I know it’s considered one of the major works of 20th century opera, and it’s certainly one of the most important and influential works advocating the twelve-tone system – but I still find Lulu a difficult opera to love. Surprisingly, it’s less to do with the complexities of the musical arrangements, which actually feel perfectly fitting for the nature of the opera’s subject – with the use, abuse, decline and horrible murder of a woman at its core, it’s not supposed to be pretty – as much as failing to find a strong dramatic thread or conventional character development to grasp onto. But then, Alban Berg was presumably challenging these traditional concepts also.

It’s questionable then whether an opera that is built upon the deaths of many of Lulu’s lovers and which ends with her own murder as a prostitute at the hands of no less than Jack the Ripper, should be “prettified” by the impressive set designs and eye-catching choreography of Willy Decker’s production. Brightly lit with clean lines, Decker’s production has a sense of design and colour that makes it look like a Pet Shop Boys concert set in an IKEA store. Whether it looked appropriate or not, it at least felt right and, most importantly, it worked on a conceptual level, proposing an interesting new way of looking at Lulu.

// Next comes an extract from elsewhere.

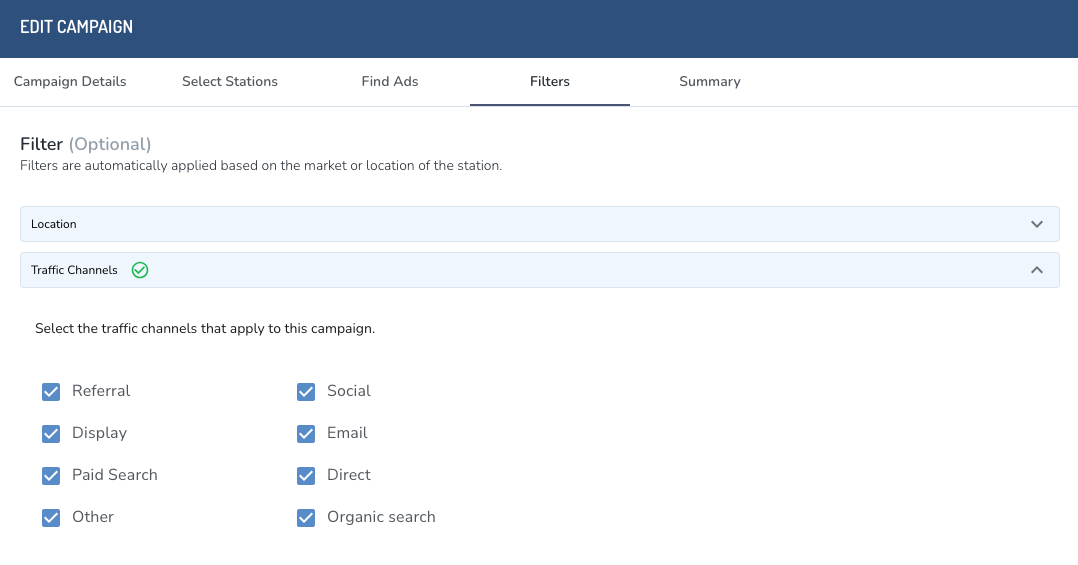Uncheck the Referral checkbox
Image resolution: width=1078 pixels, height=565 pixels.
(51, 392)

Central to the opera and the image of Lulu is a portrait painted of her in the first scene of Act 1 – a critical scene that sets the tone for what is to follow. Interestingly, in Decker’s vision, the painting is made up of several canvasses that isolate and fetishise each part of her naked body like an exquisite corpse. An exquisite corpse – now that’s a great central concept and image for Lulu, for the objectification of the young woman under the gaze of countless men, each projecting their own lusts and desires upon a figure who is a composite of so many female and feminist archetypes.

Lulu

That of course is the strength of the opera itself, but it’s also the aspect that is equally difficult to pin down dramatically or in any sense of characterisation, so Decker’s staging makes that a little more meaningful. Decker’s arrangements, placing the action within an arena for this combat of the sexes that ensues, the whole colourful cabaret watched over by a chorus of dark-suited anonymous figures in hats, all work towards this vision, even taking into consideration (definitely a part of the intention of Berg’s opera itself), the audience itself voyeuristically being a part of this woman’s abasement and destruction, all for their entertainment.

I still didn’t feel that I gained any greater understanding of the complicated parade of characters that flit through Lulu’s life (which may be a good thing), but every expression of lust, jealousy, joy, anguish, anger and violence was certainly fully felt and brought out in the production, in the singing and in the incredible performance of the Paris Orchestra. As compelling as events were on the stage, my attention was constantly drawn to Michael Schønwandt conducting the infinitesimally detailed score, drawing it all together remarkably. Lulu is one of Laura Aikin’s signature roles – I’ve seen her sing it before on DVD in a fine performance in Zurich under Franz Welser-Möst – but she still looks and sounds terrific. Utterly commanding in the role, she is riveting to watch. There were however no weak elements whatsoever in this production for the Paris Opéra, with Jennifer Larmore a wonderful Count Geschwitz, and Kurt Streit notable in the role of Alwa.

The production used the now common 1979 version of the opera, with the third act, left unfinished after Berg’s death in 1937, completed by Friedrich Cerha. The performance of the score by the Paris orchestra, as mentioned above, was something of a revelation – or perhaps, since this was the first time I had been to a live performance of Lulu, it just needs to be experienced in the theatre with a truly world class orchestra. That’s what we were treated to here, with the addition of great singing and a visually impressive but thoughtful stage production.